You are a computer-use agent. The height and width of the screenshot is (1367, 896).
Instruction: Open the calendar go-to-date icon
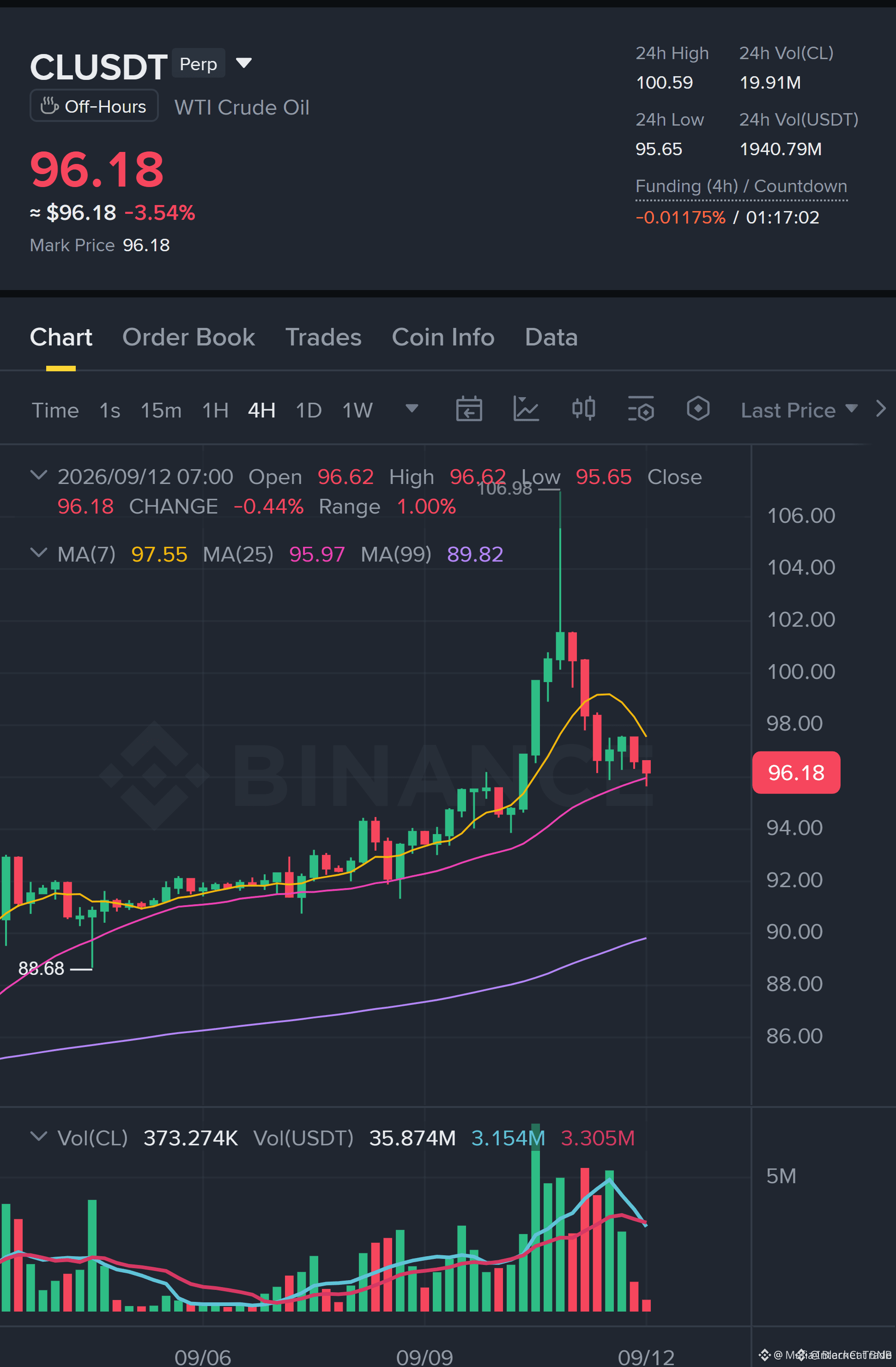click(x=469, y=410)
--
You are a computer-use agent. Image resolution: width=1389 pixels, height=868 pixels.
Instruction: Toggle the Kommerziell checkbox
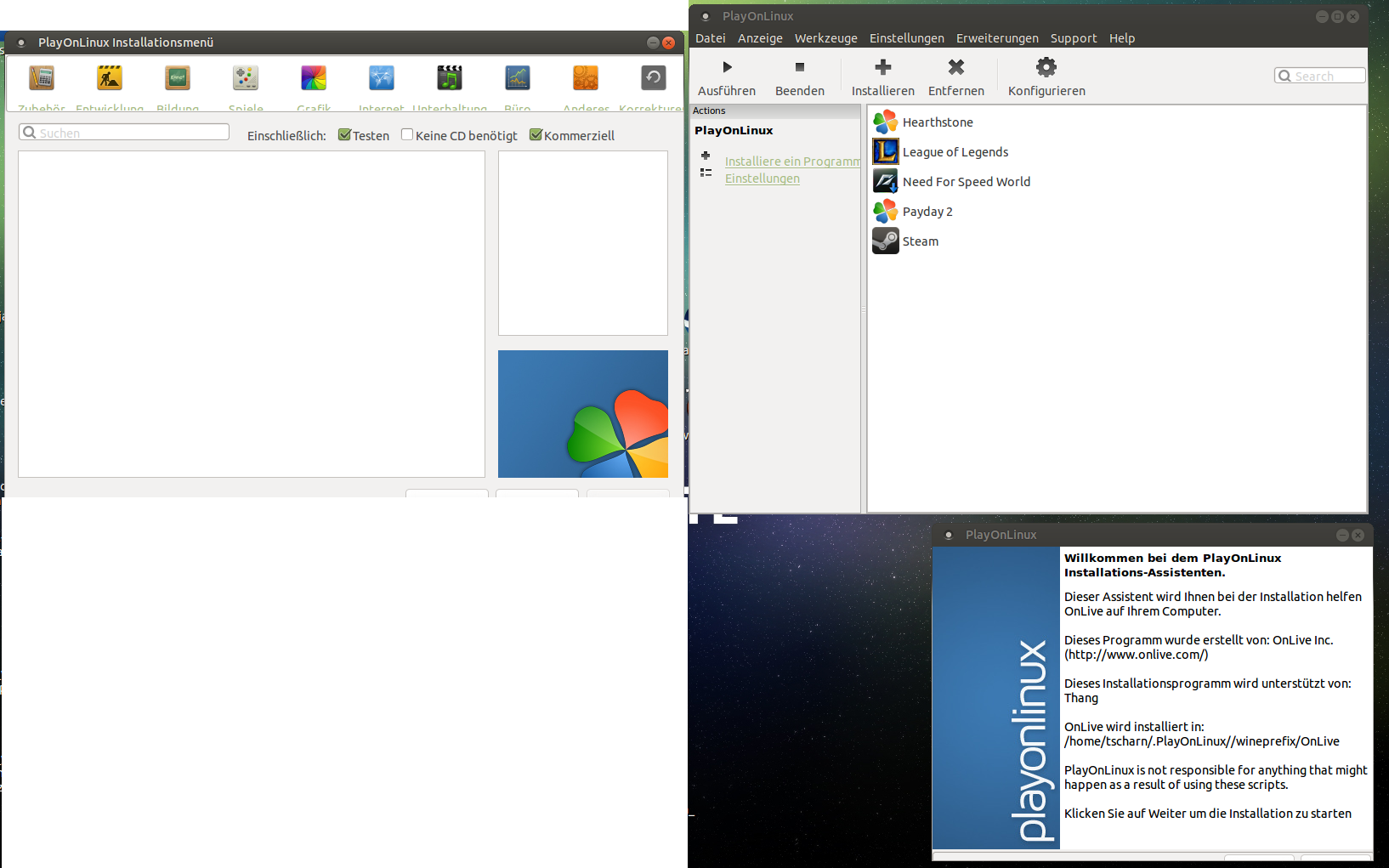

» **Directions**
From the entries above, extract each line containing "computer".

» **Your solution**
You are a computer-use agent. The height and width of the screenshot is (1367, 896).
You are a computer-use agent. Image resolution: width=1389 pixels, height=868 pixels.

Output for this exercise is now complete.